Description of the task
Your answer should be the complete data, copied exactly.

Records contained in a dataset
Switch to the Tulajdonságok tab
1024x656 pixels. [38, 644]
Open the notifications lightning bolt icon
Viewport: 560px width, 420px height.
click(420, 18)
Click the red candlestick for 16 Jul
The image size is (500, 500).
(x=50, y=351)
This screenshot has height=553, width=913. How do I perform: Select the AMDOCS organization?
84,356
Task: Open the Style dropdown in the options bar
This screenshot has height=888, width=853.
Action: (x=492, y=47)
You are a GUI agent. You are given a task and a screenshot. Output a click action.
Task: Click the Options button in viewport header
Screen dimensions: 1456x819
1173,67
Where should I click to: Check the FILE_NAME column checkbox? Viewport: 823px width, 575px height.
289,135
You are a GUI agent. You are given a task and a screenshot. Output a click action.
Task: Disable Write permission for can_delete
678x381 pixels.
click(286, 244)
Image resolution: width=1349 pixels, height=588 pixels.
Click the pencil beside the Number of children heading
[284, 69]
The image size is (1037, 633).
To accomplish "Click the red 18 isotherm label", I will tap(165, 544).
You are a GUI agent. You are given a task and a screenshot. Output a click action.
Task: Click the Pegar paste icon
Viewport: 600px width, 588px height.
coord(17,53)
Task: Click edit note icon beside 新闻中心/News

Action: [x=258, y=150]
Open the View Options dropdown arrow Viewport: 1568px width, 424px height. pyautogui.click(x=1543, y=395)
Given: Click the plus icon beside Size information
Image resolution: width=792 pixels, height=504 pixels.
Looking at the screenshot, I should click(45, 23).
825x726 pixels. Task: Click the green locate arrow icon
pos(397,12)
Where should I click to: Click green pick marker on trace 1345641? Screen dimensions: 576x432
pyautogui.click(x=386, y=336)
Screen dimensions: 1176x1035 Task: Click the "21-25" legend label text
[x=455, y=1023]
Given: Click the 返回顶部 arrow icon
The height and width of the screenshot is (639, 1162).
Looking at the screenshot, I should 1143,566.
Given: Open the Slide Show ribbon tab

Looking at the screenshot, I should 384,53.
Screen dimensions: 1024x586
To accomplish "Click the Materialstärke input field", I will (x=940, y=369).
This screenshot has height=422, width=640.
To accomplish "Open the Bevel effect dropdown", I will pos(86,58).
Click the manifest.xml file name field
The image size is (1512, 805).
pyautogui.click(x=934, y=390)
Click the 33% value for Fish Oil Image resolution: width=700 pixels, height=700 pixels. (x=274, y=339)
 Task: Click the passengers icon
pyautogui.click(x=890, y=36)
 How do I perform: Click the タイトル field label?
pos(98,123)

Answer to this exercise
Switch to the Tulajdonságok tab
1024x656 pixels. [38, 644]
Open the notifications lightning bolt icon
Viewport: 560px width, 420px height.
click(420, 18)
Click the red candlestick for 16 Jul
The image size is (500, 500).
(x=50, y=351)
This screenshot has height=553, width=913. How do I perform: Select the AMDOCS organization?
84,356
Task: Open the Style dropdown in the options bar
This screenshot has height=888, width=853.
Action: (x=492, y=47)
You are a GUI agent. You are given a task and a screenshot. Output a click action.
Task: Click the Options button in viewport header
Screen dimensions: 1456x819
1173,67
Where should I click to: Check the FILE_NAME column checkbox? Viewport: 823px width, 575px height.
289,135
You are a GUI agent. You are given a task and a screenshot. Output a click action.
Task: Disable Write permission for can_delete
678x381 pixels.
click(286, 244)
Image resolution: width=1349 pixels, height=588 pixels.
Click the pencil beside the Number of children heading
[284, 69]
The image size is (1037, 633).
To accomplish "Click the red 18 isotherm label", I will tap(165, 544).
You are a GUI agent. You are given a task and a screenshot. Output a click action.
Task: Click the Pegar paste icon
Viewport: 600px width, 588px height.
coord(17,53)
Task: Click edit note icon beside 新闻中心/News

Action: [x=258, y=150]
Open the View Options dropdown arrow Viewport: 1568px width, 424px height. pyautogui.click(x=1543, y=395)
Given: Click the plus icon beside Size information
Image resolution: width=792 pixels, height=504 pixels.
Looking at the screenshot, I should click(45, 23).
825x726 pixels. Task: Click the green locate arrow icon
pos(397,12)
Where should I click to: Click green pick marker on trace 1345641? Screen dimensions: 576x432
pyautogui.click(x=386, y=336)
Screen dimensions: 1176x1035 Task: Click the "21-25" legend label text
[x=455, y=1023]
Given: Click the 返回顶部 arrow icon
The height and width of the screenshot is (639, 1162).
Looking at the screenshot, I should 1143,566.
Given: Open the Slide Show ribbon tab

Looking at the screenshot, I should 384,53.
Screen dimensions: 1024x586
To accomplish "Click the Materialstärke input field", I will (x=940, y=369).
This screenshot has height=422, width=640.
To accomplish "Open the Bevel effect dropdown", I will pos(86,58).
Click the manifest.xml file name field
The image size is (1512, 805).
pyautogui.click(x=934, y=390)
Click the 33% value for Fish Oil Image resolution: width=700 pixels, height=700 pixels. (x=274, y=339)
 Task: Click the passengers icon
pyautogui.click(x=890, y=36)
 How do I perform: Click the タイトル field label?
pos(98,123)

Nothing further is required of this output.